DoD requires all employees to use online travel system by early fall

MALMSTROM AIR FORCE BASE, Mont. -- The Defense Department will order its employees to use the half-billion-dollar Defense Travel System to book their trips in the future. Until now, employees have widely shunned the system, saying it is hard to use and prone to glitches. 

But Pentagon defenders of the system say they have fixed the problems and will insist employees use it now to book all temporary duty travel beginning "early this fall," a department spokesman said. 

The department's decision is based on the recommendations of a new Pentagon-commissioned report that endorses expanding the system's use at the department.
The report, done by the non-profit Institute for Defense Analyses, recommends the department keep using the system to book trips and to manage travel accounting and expense reimbursements. 

The report represents a big win for DTS proponents -- including David Chu, undersecretary of Defense for personnel and readiness. Chu and other defenders have argued for fixing, not replacing, the system. Congressional critics, however, had been pressing the department to mothball the travel-booking features of the system, and to use it only for accounting purposes. 
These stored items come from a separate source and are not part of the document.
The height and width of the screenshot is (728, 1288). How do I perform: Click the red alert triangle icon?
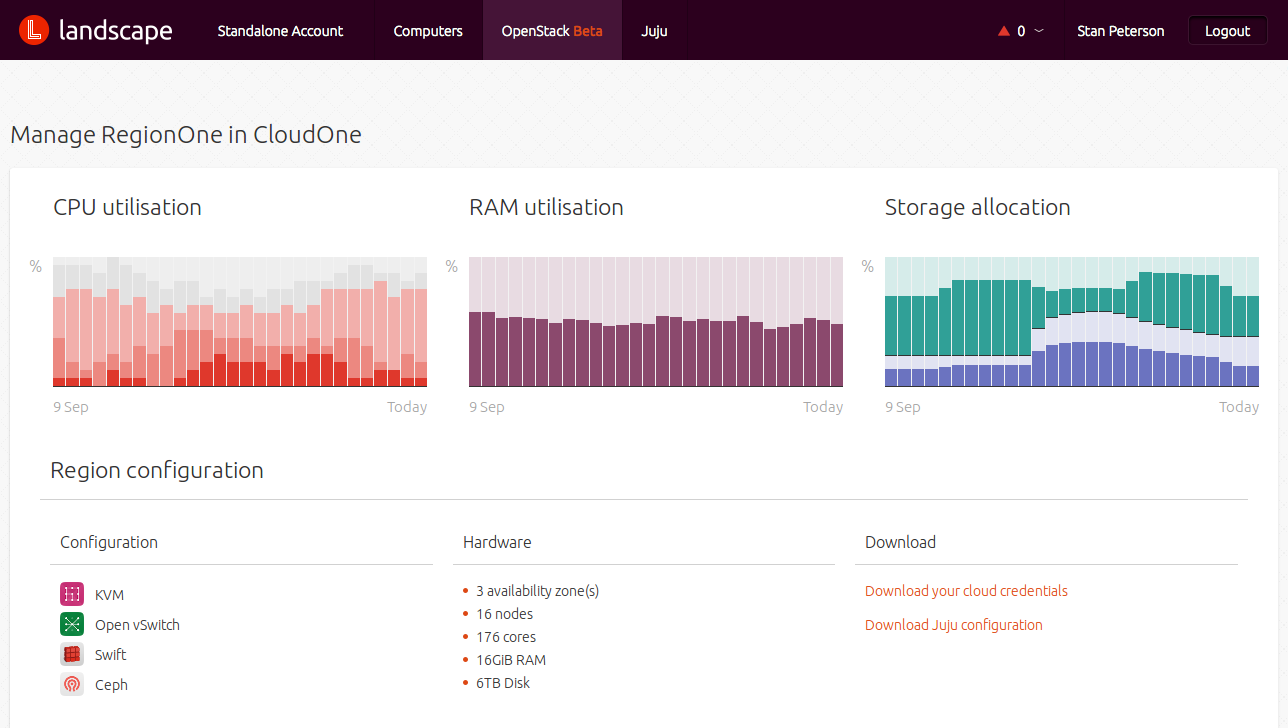tap(1004, 31)
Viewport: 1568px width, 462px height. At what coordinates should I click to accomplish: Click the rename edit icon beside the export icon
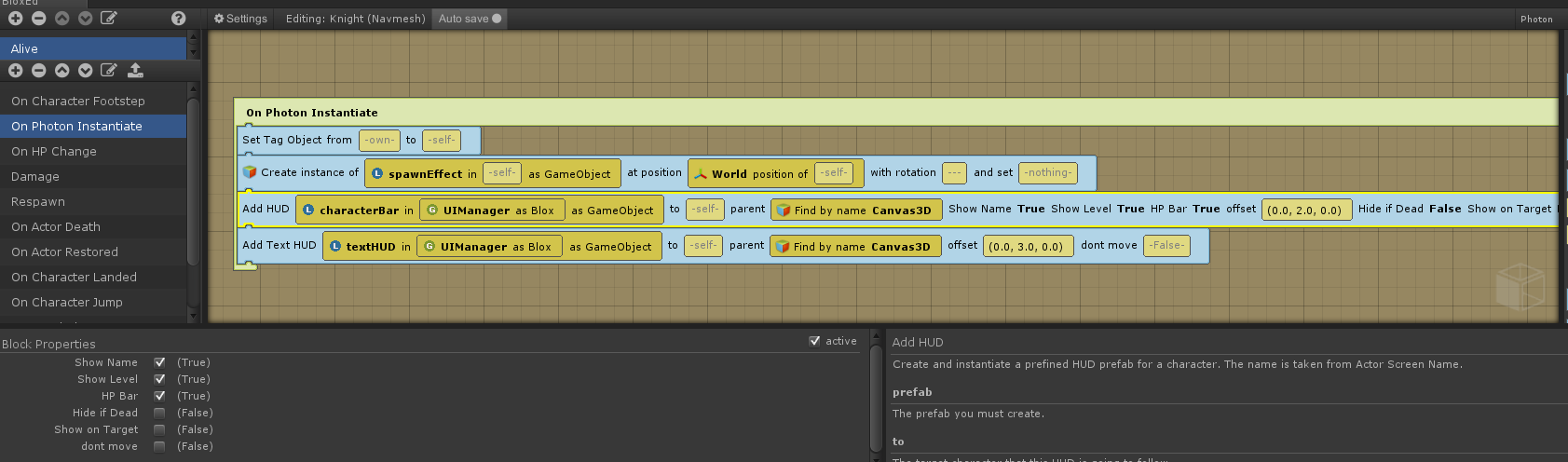[109, 70]
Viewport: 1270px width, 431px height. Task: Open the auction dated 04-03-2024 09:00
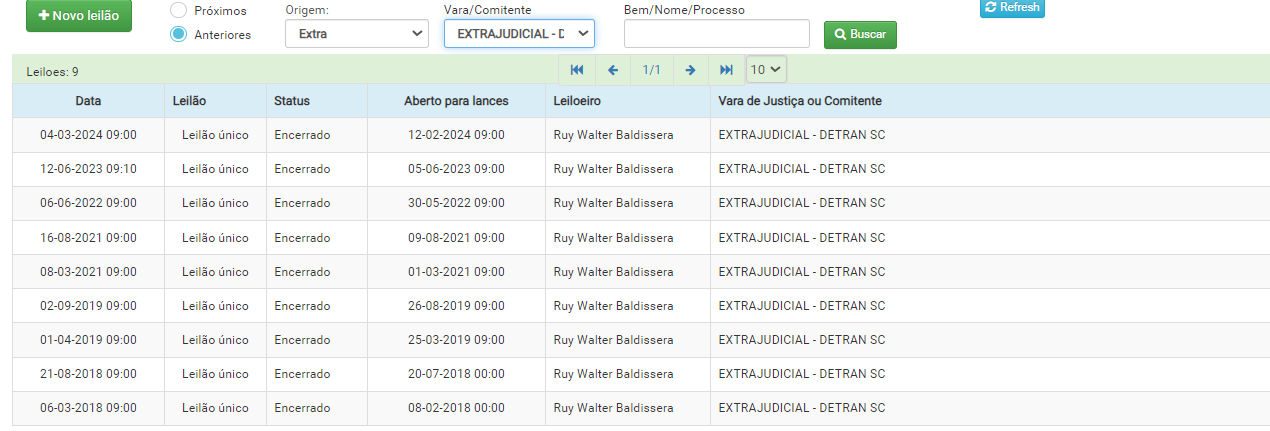click(88, 135)
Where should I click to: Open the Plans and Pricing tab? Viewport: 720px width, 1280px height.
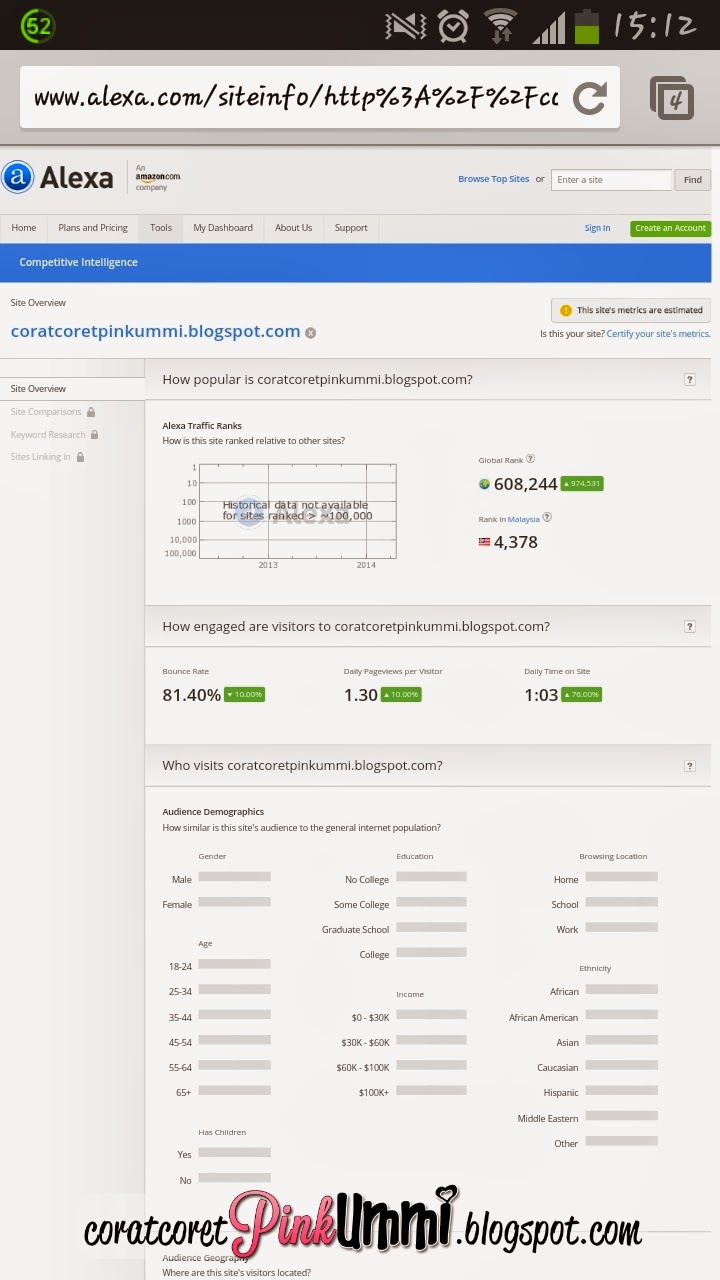(93, 228)
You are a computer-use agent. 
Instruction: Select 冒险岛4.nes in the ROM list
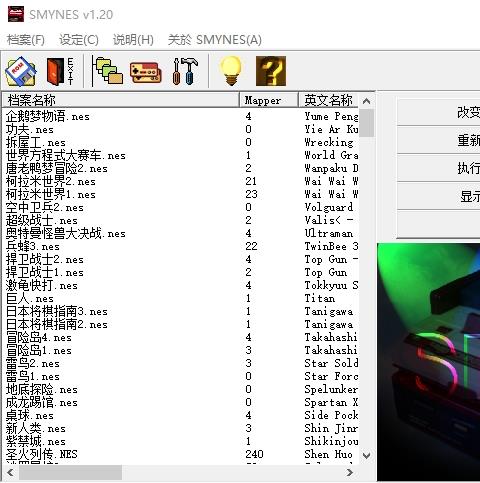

The institute completed the report in March, but the Defense Department did not publicly release it until last week, in response to a Federal Times request. The report was sent to Congress on July 10. 

Often billed as a Pentagon version of Expedia or Travelocity, DTS allows users to validate travel orders, book tickets and submit travel records for near-immediate reimbursement, all in one online system. But congressional audits showed the system had trouble finding the least-expensive route between cities and accessing complete flight schedules. Users complained the system was hard to navigate. 

The IDA report says a new reservation system called Reservation Refresh launched in February fixes the problems. The new system provides lowest-cost routes, accesses a more complete flight inventory, and improves usability by allowing users to sort travel options in a variety of ways, such as by departure time or cost, the report said. 

The Senate's Permanent Subcommittee on Investigations last year found that 83 percent of the trips reviewed that were taken by Defense employees in 2006 were booked through commercial arrangements and not DTS. The panel examined more than 755,000 trips taken at 42 Defense facilities. The system is supposed to support 3.4 million users. 

Fueled by the investigation and scathing reports by the Government Accountability Office and the Pentagon's inspector general, congressional critics of DTS have called for a downsizing and even termination of the program. 

Sen. Norm Coleman, R-Minn., with support from Sen. Tom Coburn, R-Okla., earlier this year introduced a bill requiring Defense to scrap the travel-booking portion of the system, which the senators labeled a "boondoggle." 

But the report gives the program another chance to redeem itself. 

Coleman said in a statement he would withhold further action on his bill "to afford the Secretary of Defense an opportunity to implement the report's recommendations."
A Pentagon spokesman said the department "will implement all feasible and cost-effective recommendations," from the study. That includes making DTS mandatory for all temporary duty travel that DTS supports by "early this fall," said Maj. Stewart Upton, the spokesman. 

Currently, Defense organizations vary in whether they mandate use of the system. The department will continue to make incremental improvements to grow usage of the system over the long term, he said. 

The IDA study assessed the cost and benefits of separating the financial and travel-booking portions of DTS, of mandating use of the financial part of the system for all travel transactions and of converting the travel reservation process to a fee-for-services system, instead of the current "cost-plus" arrangement. 

The report recommends against splitting the two portions of DTS and says "it is not feasible to" mandate use of the financial portion of the system now. That's because some Defense offices perform functions such as processing travel vouchers using older systems that cannot immediately be scrapped. However, the report called for the department to eventually end its use of those legacy systems, which was something else that Coleman's legislation would have required.